January 11, 2016
Guest post by Sanne Konings, Stafmedewerker Familiaal Internationaal Privaatrecht, Agentschap Integratie en Inburgering.
On 8th of December 2015 the European Court of Human Rights pronounced a judgment in the case of Z.H. and R.H. v. Switzerland. The main question was if the Swiss authorities violated the right to respect of family life under article 8 European Convention of Human Rights of the applicants by not recognizing their religious marriage and removing the second applicant to Italy while the first applicant was allowed to stay in Switzerland.
Principal facts
The applicants are two Afghans cousins who contracted a religious marriage in Iran. At the time of the marriage the first applicant was 14 years old and the second applicant was 18 years old. The applicants applied for asylum in Switzerland. The authorities intended to remove both applicants to Italy, from where they had come. Under Dublin Regulation II, Italy was the State responsible for examining their asylum request. The second applicant appealed, the first applicant did not appeal. As a result, the two cases took their own particular course. In the case of the first applicant, procedural errors prevented her removal to Italy and Switzerland had the duty to examine her asylum request. However, the second applicant’s appeal failed and he was sent to Italy on 4 September 2012 while the first applicant remained in Switzerland. The applicants allege that such forcible separation constituted a violation of the applicants’ right to respect of their family life. In their view, the Swiss authorities had wrongly refused to recognize their married status. The Swiss authorities on the other hand conclude that the applicants could not be regarded as having a joint family life at the time of the separation.
Judgment
The Court stresses that the present case not only concerns family life but also immigration lato sensu.

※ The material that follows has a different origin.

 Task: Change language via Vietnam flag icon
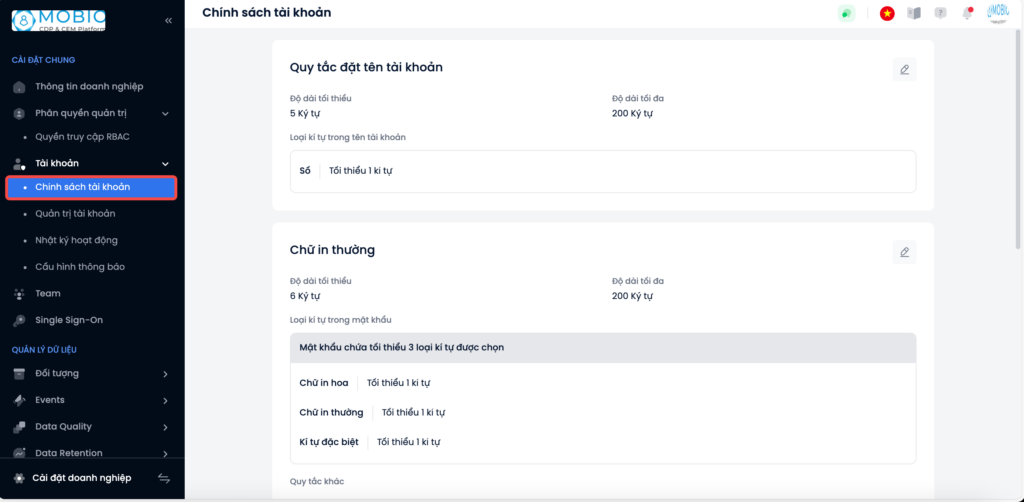tap(887, 13)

The Court recalls that the factual and legal situation of a settled migrant and that of an alien seeking admission are not the same. Therefore the criteria developed in the Court’s case-law for assessing whether the withdrawal of a residence permit of a settled migrant is compatible with Article 8 cannot be transposed automatically to the situation of the applicant. The question in the present case is whether the Swiss authorities were under a duty pursuant to Article 8 to grant the second applicant a residence permit in Switzerland in order to enable him to exercise any family life he might have established on Swiss territory with the first applicant, who was not removed to Italy.
The Court recalls that in a case which concerns family life as well as immigration, the extent of a State’s obligations to admit to its territory relatives of persons residing there will vary according to the particular circumstances of the persons involved and the general interest. The Court reiterates that the notion of “family life” in Article 8 is not confined solely to families based on marriage and may encompass other de facto relationships.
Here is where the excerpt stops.